All this to say, I believe that Bible memorization is important. I have seen it bear fruit. But fast forward from kid Emily to law school Emily to mom Emily, and life was happening, but memorization was not.
So I was grateful last January to be given the gift of a Bible Memorization Challenge. The first verse we memorized was John 1:1: “In the beginning was the Word, and the Word was with God, and the Word was God.” When you spend time with God’s Word, the very Word of God comes to meet you. Not just words on a page, but Jesus himself. That happened for me this year in these twelve passages. I couldn’t recite them all for you right now, which for the perfectionist in me is pretty horrifying.
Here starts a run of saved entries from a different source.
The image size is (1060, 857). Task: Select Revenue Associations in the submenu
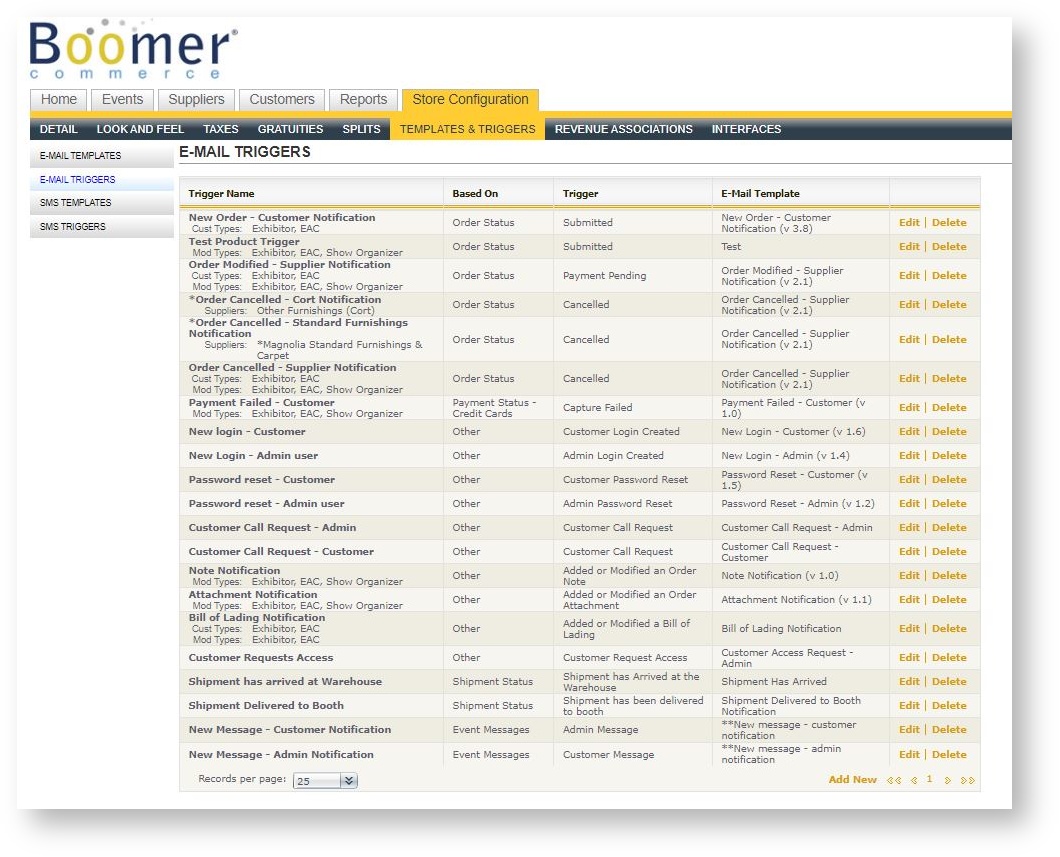623,129
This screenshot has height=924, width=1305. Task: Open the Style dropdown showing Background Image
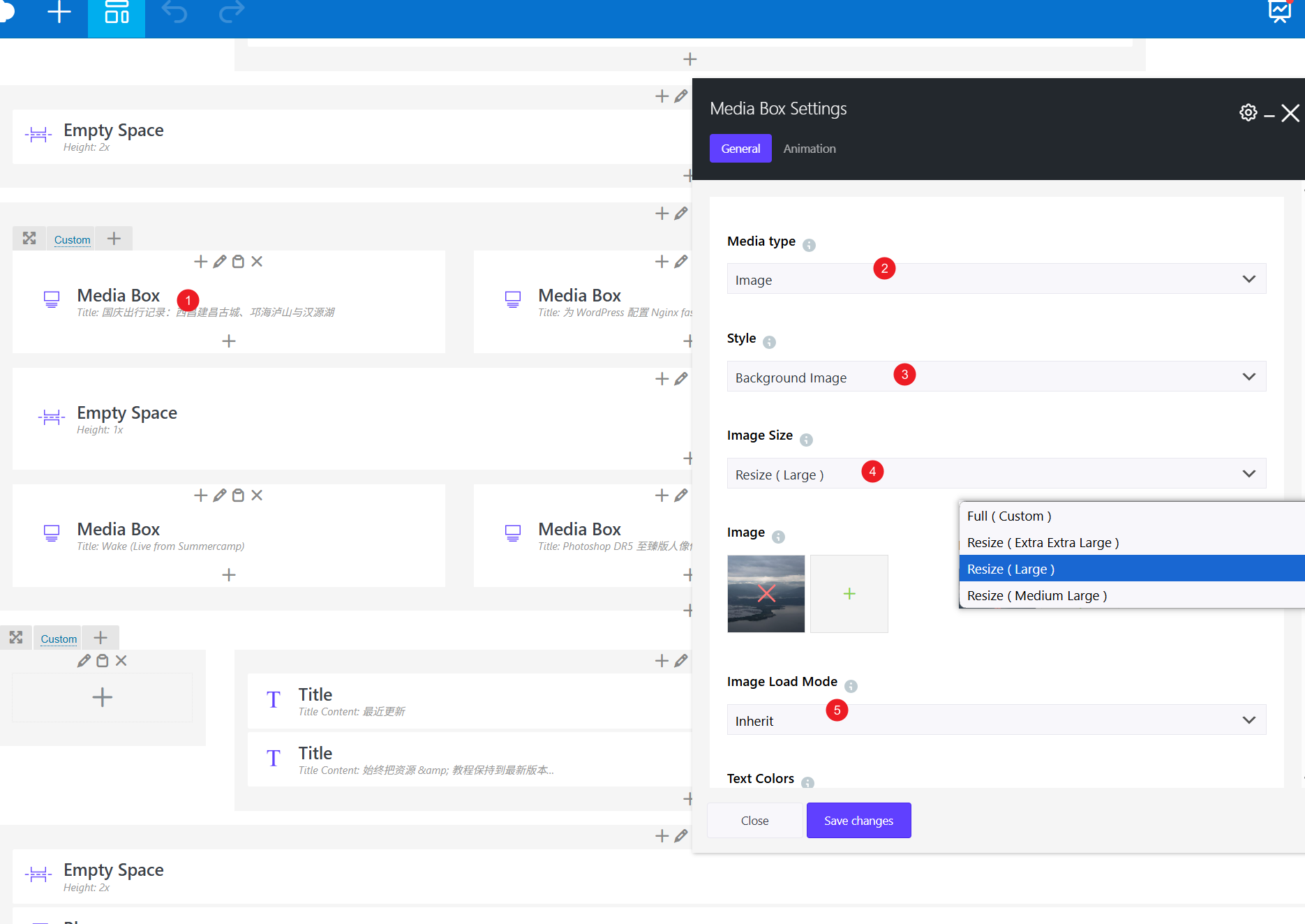[996, 377]
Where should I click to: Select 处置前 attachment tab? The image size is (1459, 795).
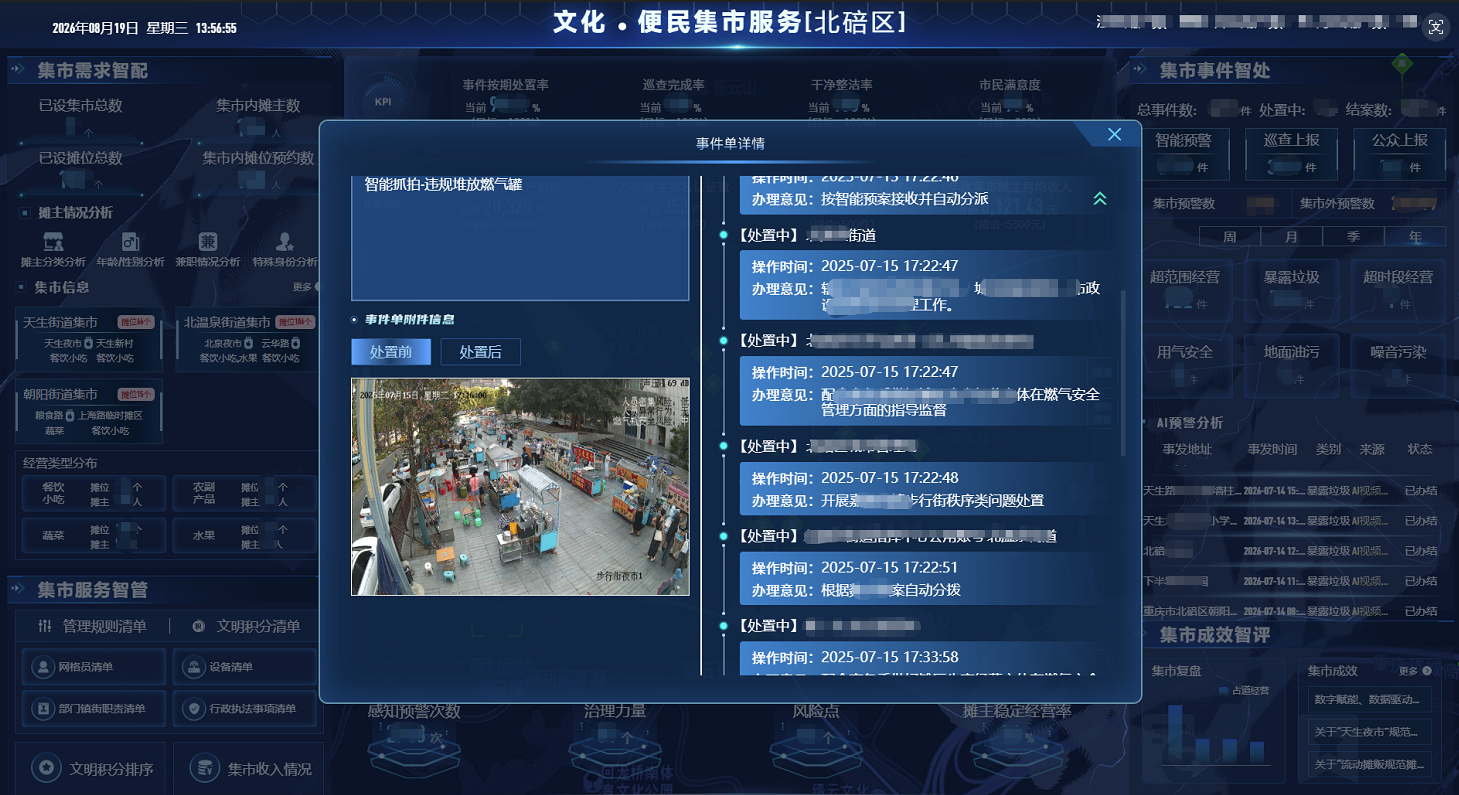391,352
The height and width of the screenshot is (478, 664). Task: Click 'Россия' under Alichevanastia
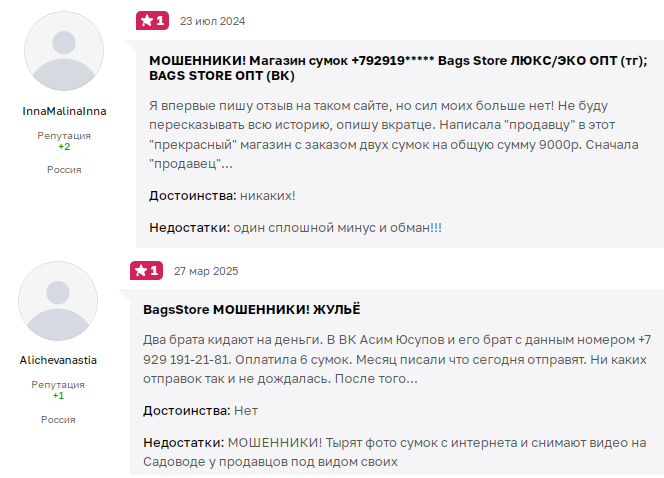(x=58, y=419)
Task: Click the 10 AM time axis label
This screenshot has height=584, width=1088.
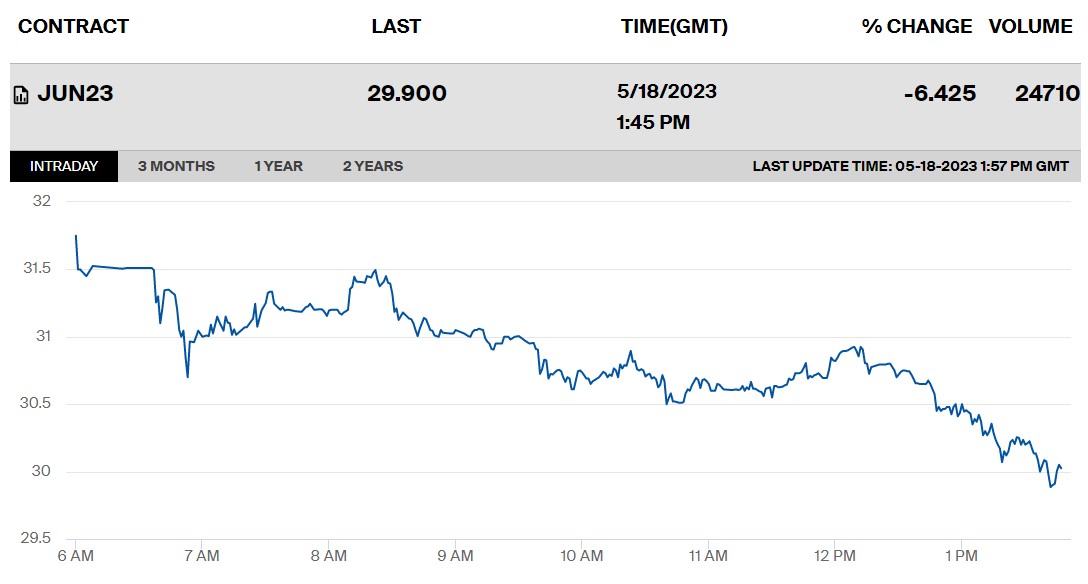Action: (x=581, y=556)
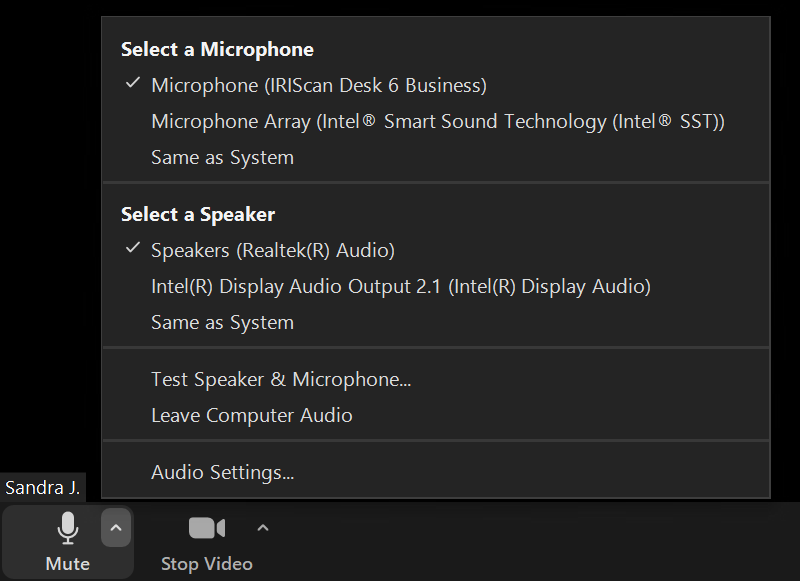Screen dimensions: 800x581
Task: Choose Leave Computer Audio
Action: (436, 416)
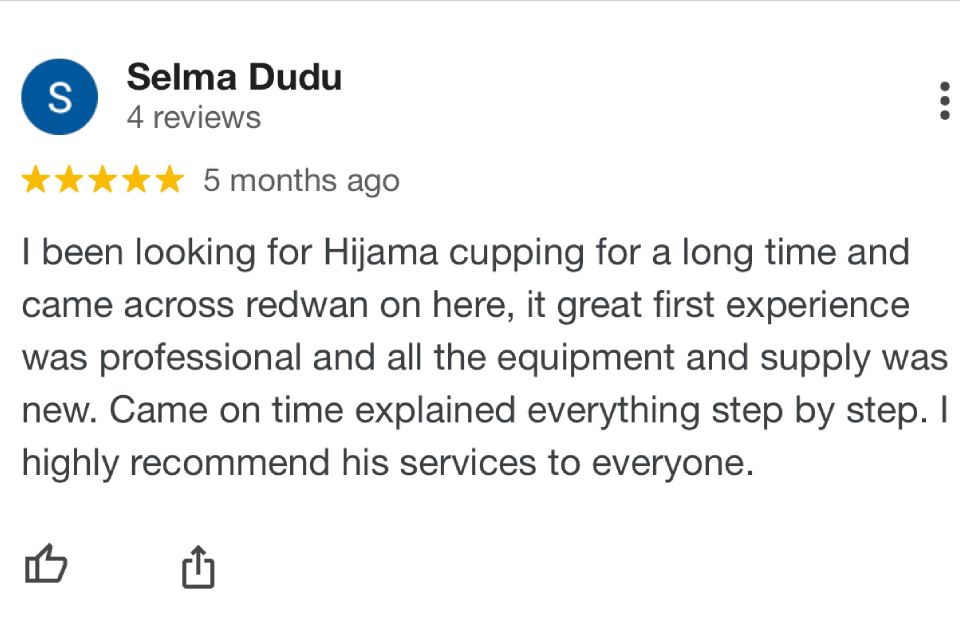960x629 pixels.
Task: Click the word cupping in first line
Action: click(x=517, y=254)
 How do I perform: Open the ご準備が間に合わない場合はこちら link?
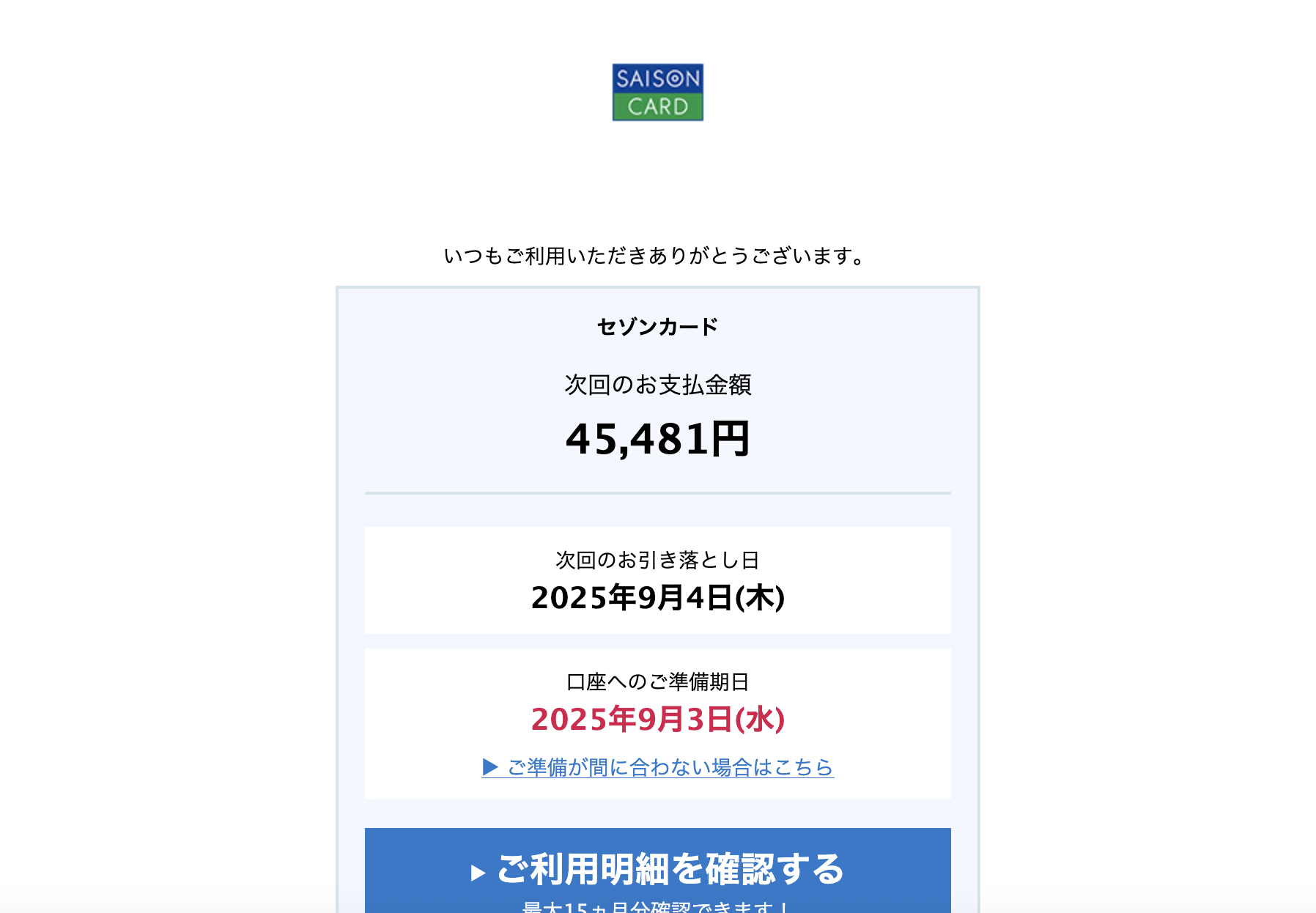658,767
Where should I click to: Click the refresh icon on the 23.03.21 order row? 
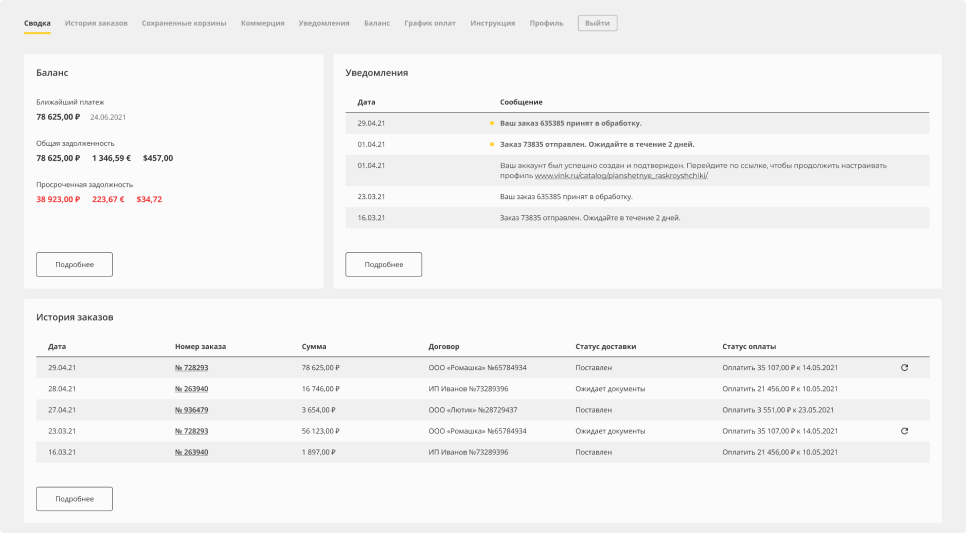coord(904,431)
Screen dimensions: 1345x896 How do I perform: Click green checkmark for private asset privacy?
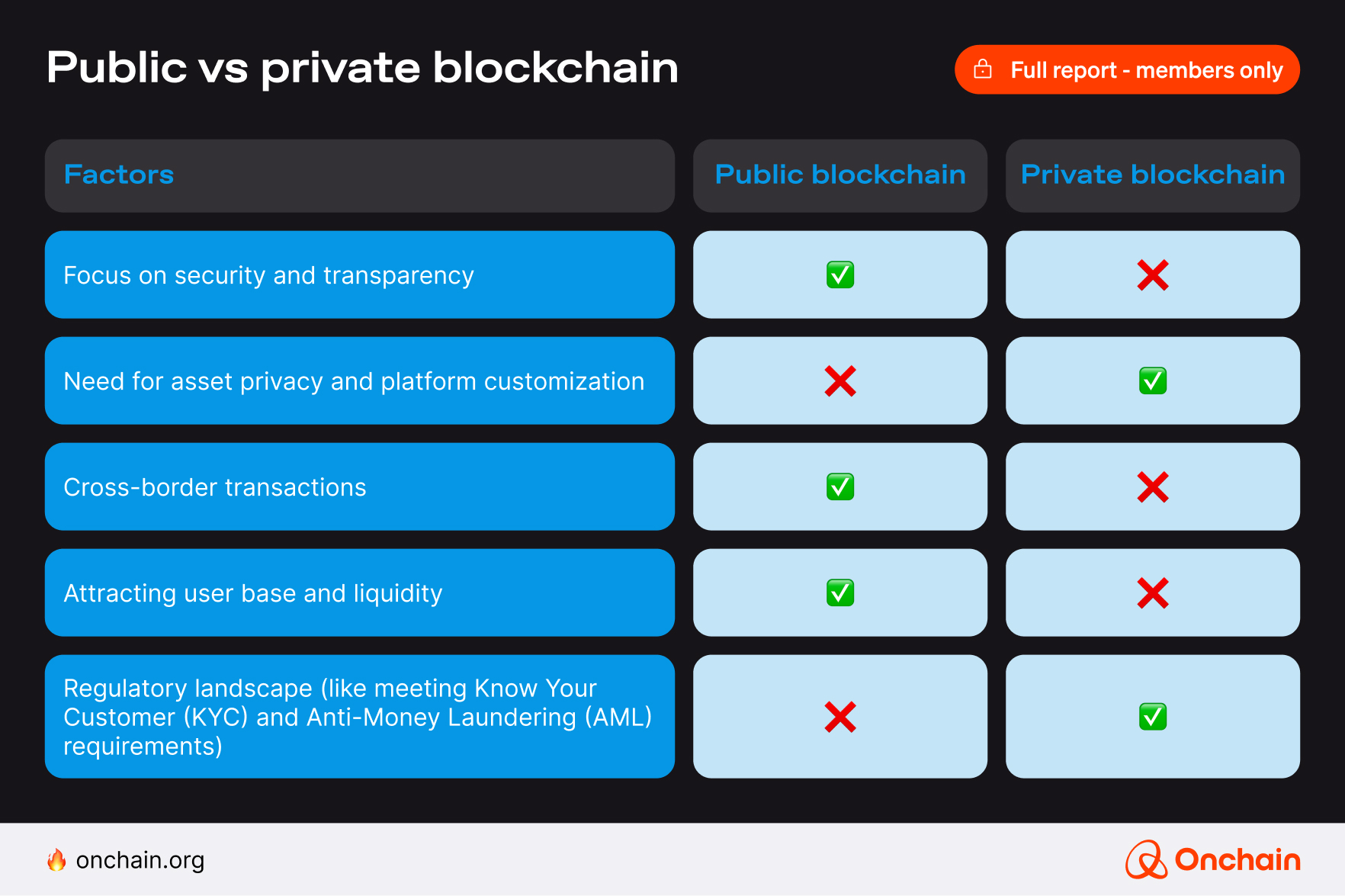coord(1152,381)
But I know that over the last year twelve passages have had a chance to work on me, and hopefully to work themselves deeper into my heart and life.
Thank you to our pastors for making memorization a priority in 2019. Thank you for throwing a tired mom a lifeline in the form of a goal: work on memorization instead of just thinking about working on memorization.
Let’s be people who memorize God’s Word together. Let’s store that Word in our hearts so that it comes out in our everyday conversations—hopefully sometimes without us even noticing!—and in our prayers for each other. May we all become like the scribe in Jesus’ parable, sharing treasures new and old.